Problem to solve. Omit all images, then repeat exactly the lines below from the one containing "This screenshot has" through the one containing "You are a GUI", both ends included.

Collected data entries

........

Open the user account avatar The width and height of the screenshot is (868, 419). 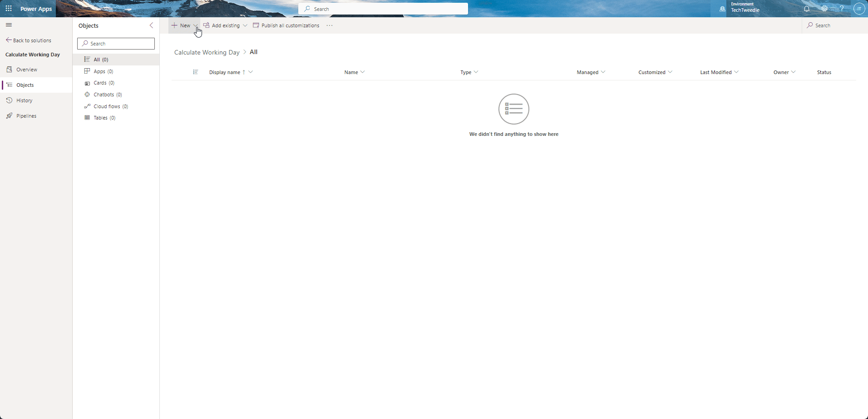tap(859, 9)

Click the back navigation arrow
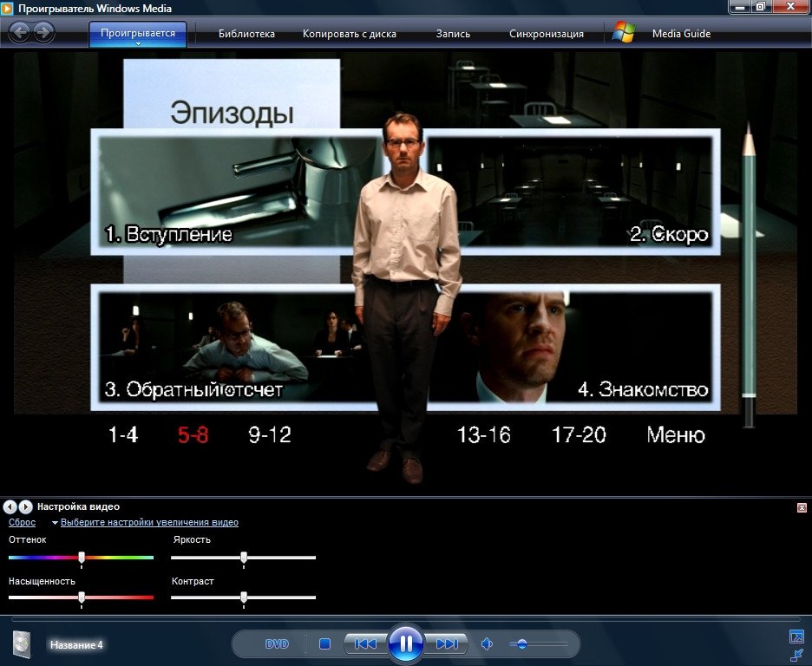pos(19,33)
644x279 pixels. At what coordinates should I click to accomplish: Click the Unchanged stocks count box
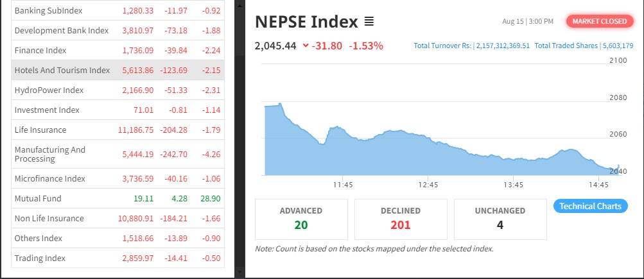coord(500,219)
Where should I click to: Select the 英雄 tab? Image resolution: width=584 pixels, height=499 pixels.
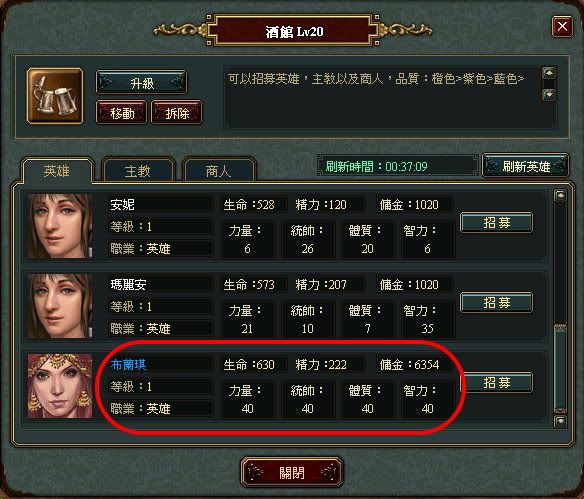point(57,171)
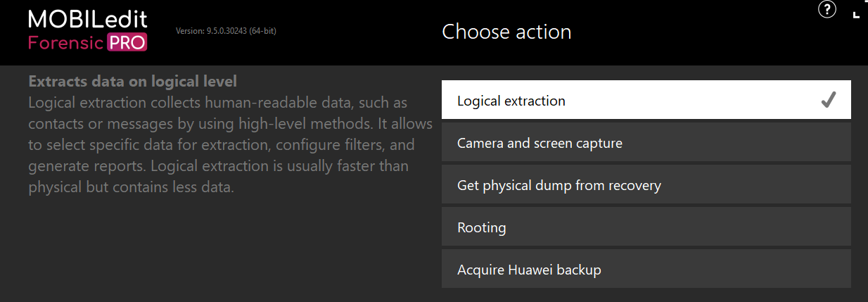Click empty space right of the Rooting label
Image resolution: width=868 pixels, height=302 pixels.
click(x=675, y=227)
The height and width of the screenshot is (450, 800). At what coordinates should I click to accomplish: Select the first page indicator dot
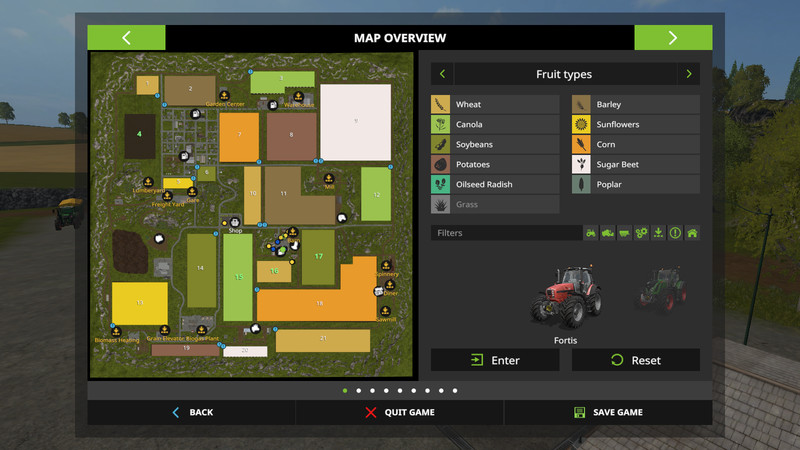point(345,391)
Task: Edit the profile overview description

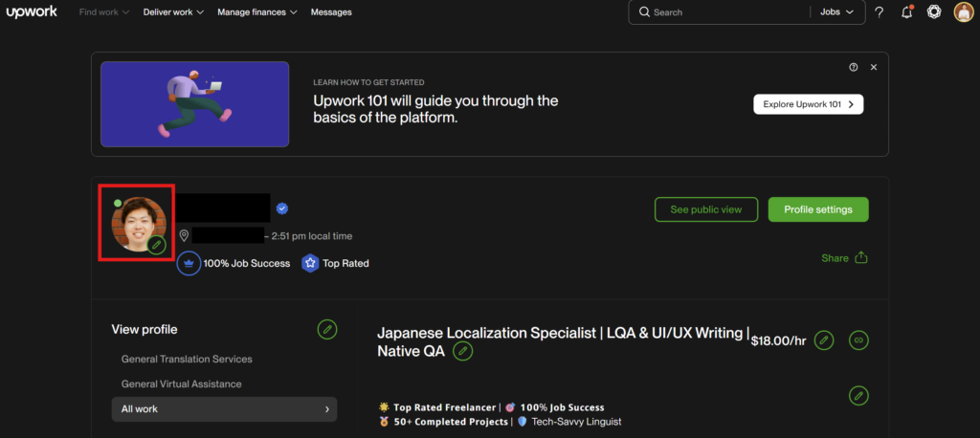Action: coord(858,395)
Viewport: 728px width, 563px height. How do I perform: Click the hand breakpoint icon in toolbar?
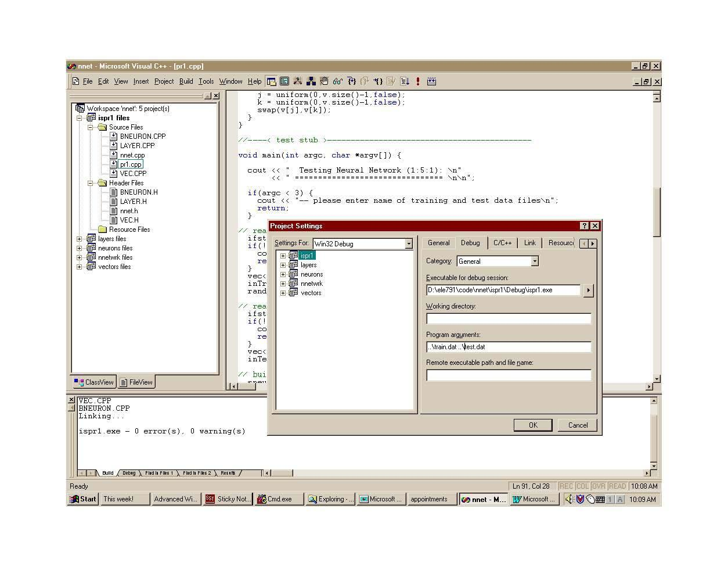(324, 81)
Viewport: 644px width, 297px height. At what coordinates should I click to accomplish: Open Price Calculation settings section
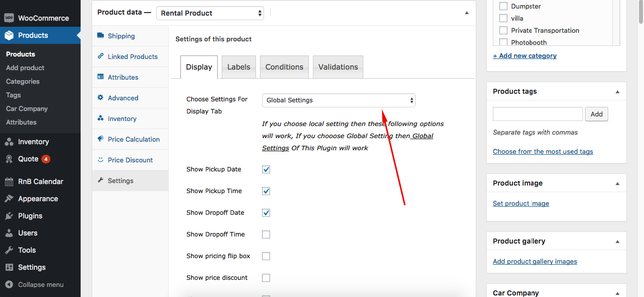(x=134, y=139)
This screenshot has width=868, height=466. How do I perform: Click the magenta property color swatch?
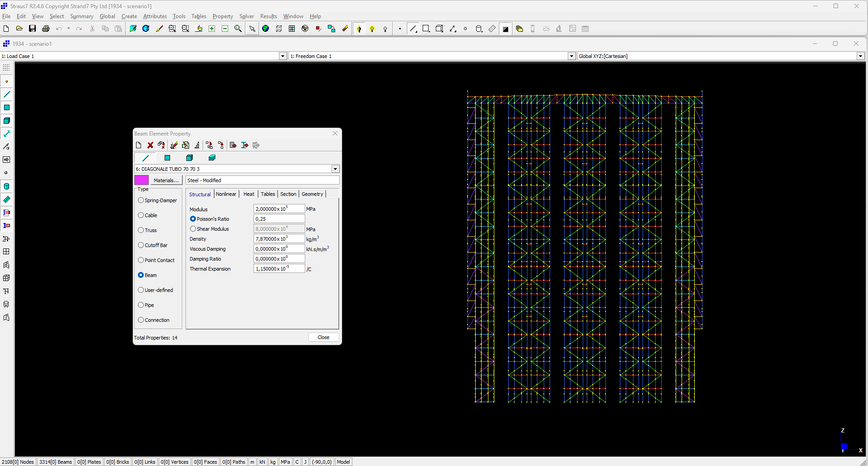pyautogui.click(x=141, y=180)
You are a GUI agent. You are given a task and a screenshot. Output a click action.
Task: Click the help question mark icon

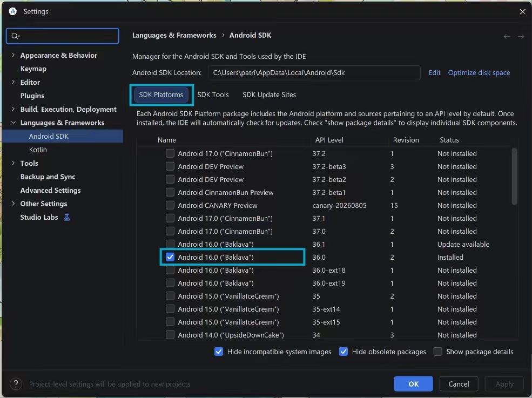(16, 384)
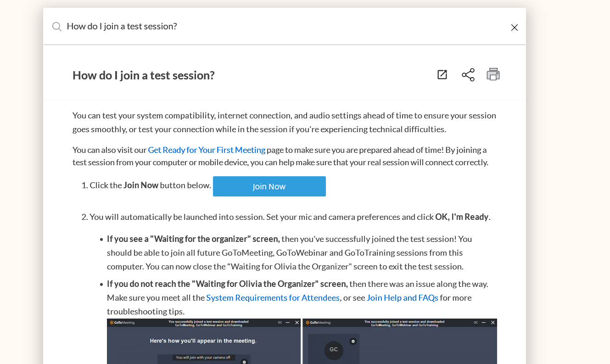Click "Here's how you'll appear" preview text

pyautogui.click(x=203, y=341)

........

Solution.
This screenshot has width=868, height=466. How do I perform: Click the magenta property color swatch?
pyautogui.click(x=141, y=180)
You are a GUI agent. You are given a task and a screenshot. Output a click action.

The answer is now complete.